§ Selected passage:
──────

definition under paragraph (12)(A)(ii), at the closure of such
impoundment the Administrator shall require the owner or operator
of such impoundment to remove or decontaminate all waste residues,
all contaminated liner material, and contaminated soil to the
extent practicable. If all contaminated soil is not removed or
decontaminated, the owner or operator of such impoundment shall be
required to comply with appropriate post-closure requirements,
including but not limited to ground water monitoring and corrective
action.
(10) Any incremental cost attributable to the requirements of
this subsection or section 6924(o) of this title shall not be
considered by the Administrator (or the State, in the case of a
State with an authorized program under section 1342 of title 33) -
(A) in establishing effluent limitations and standards under
section 1311, 1314, 1316, 1317, or 1342 of title 33 based on
effluent limitations guidelines and standards promulgated any
time before twelve months after November 8, 1984; or
(B) in establishing any other effluent limitations to carry out
the provisions of section 1311, 1317, or 1342 of title 33 on or
before October 1, 1986.
(11)(A) If the Administrator allows a hazardous waste which is
prohibited from one or more methods of land disposal under
subsection (d), (e), or (g) of section 6924 of this title (or under
regulations promulgated by the Administrator under such
subsections) to be placed in a surface impoundment (which is
operating pursuant to interim status) for storage or treatment,
such impoundment shall meet the requirements that are applicable to
new surface impoundments under section 6924(o)(1) of this title,
unless such impoundment meets the requirements of paragraph (2) or
(4).
(B) In the case of any hazardous waste which is prohibited from
one or more methods of land disposal under subsection (d), (e), or
(g) of section 6924 of this title (or under regulations promulgated
by the Administrator under such subsection) the placement or
maintenance of such hazardous waste in a surface impoundment for
treatment is prohibited as of the effective date of such
prohibition unless the treatment residues which are hazardous are,
at a minimum, removed for subsequent management within one year of
the entry of the waste into the surface impoundment.

──────

§ Exercise description: Set down, word for word, the part of the passage on surface impoundments that runs from "(10) Any incremental" up to and including "October 1, 1986.".

§ Information:
──────

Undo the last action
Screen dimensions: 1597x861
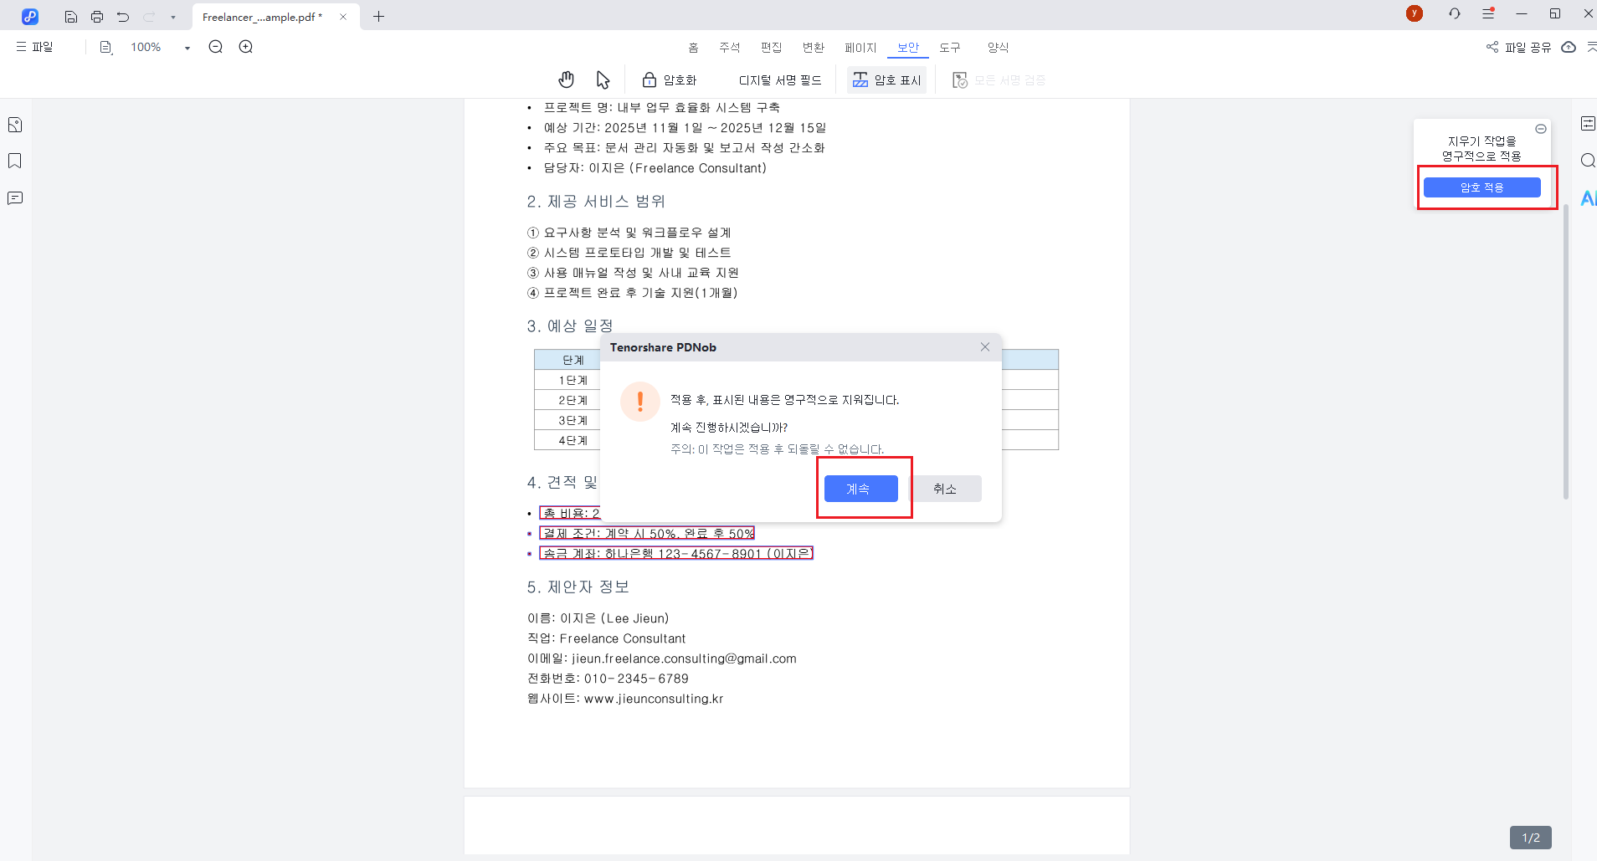point(123,17)
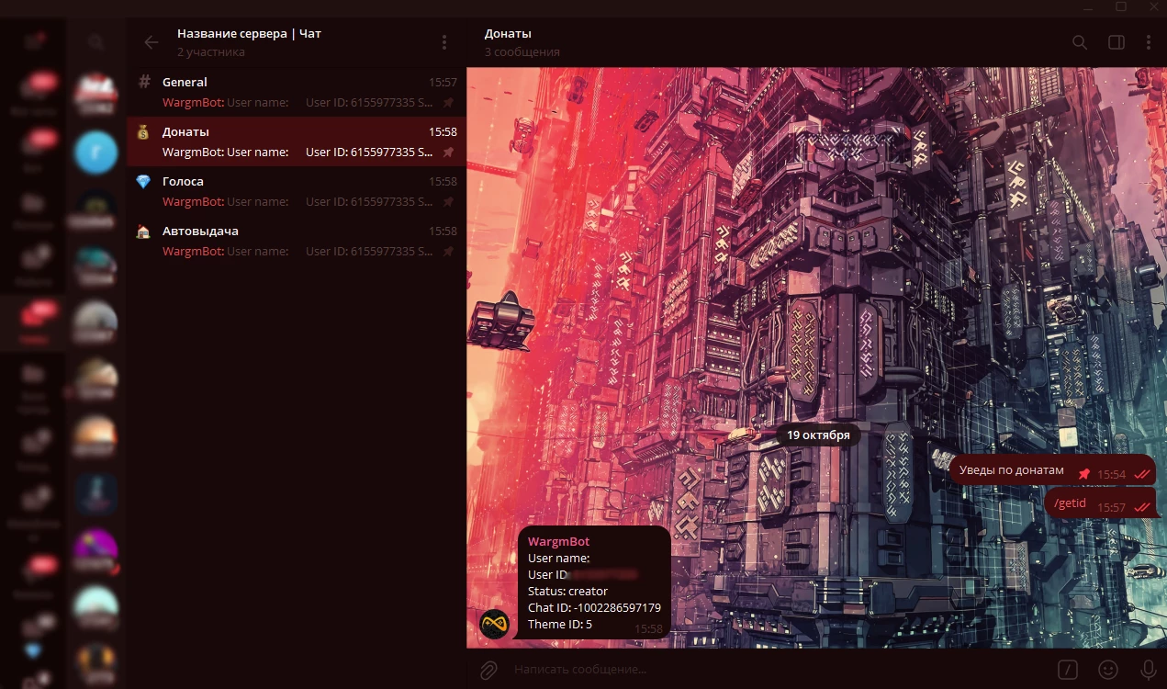Click the WargmBot sender name link
The width and height of the screenshot is (1167, 689).
click(x=558, y=542)
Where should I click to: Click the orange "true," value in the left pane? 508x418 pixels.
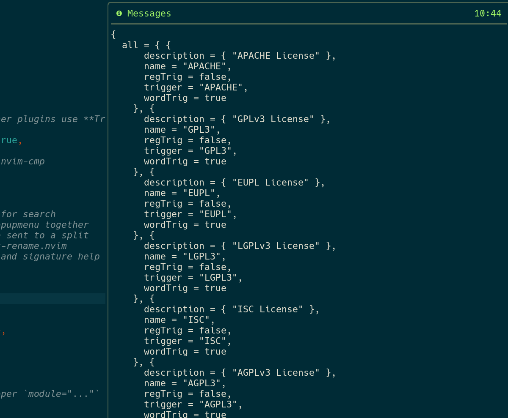pos(8,140)
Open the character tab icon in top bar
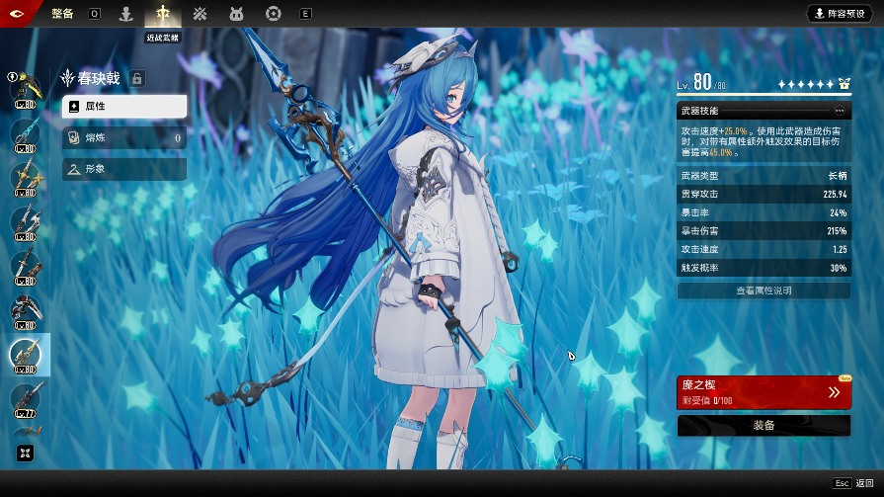The height and width of the screenshot is (497, 884). coord(125,14)
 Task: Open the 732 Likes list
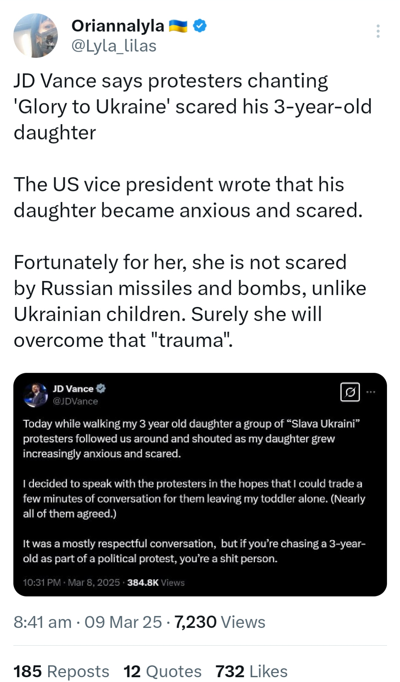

──────

§ Answer to the exercise:
(10) Any incremental cost attributable to the requirements of
this subsection or section 6924(o) of this title shall not be
considered by the Administrator (or the State, in the case of a
State with an authorized program under section 1342 of title 33) -
(A) in establishing effluent limitations and standards under
section 1311, 1314, 1316, 1317, or 1342 of title 33 based on
effluent limitations guidelines and standards promulgated any
time before twelve months after November 8, 1984; or
(B) in establishing any other effluent limitations to carry out
the provisions of section 1311, 1317, or 1342 of title 33 on or
before October 1, 1986.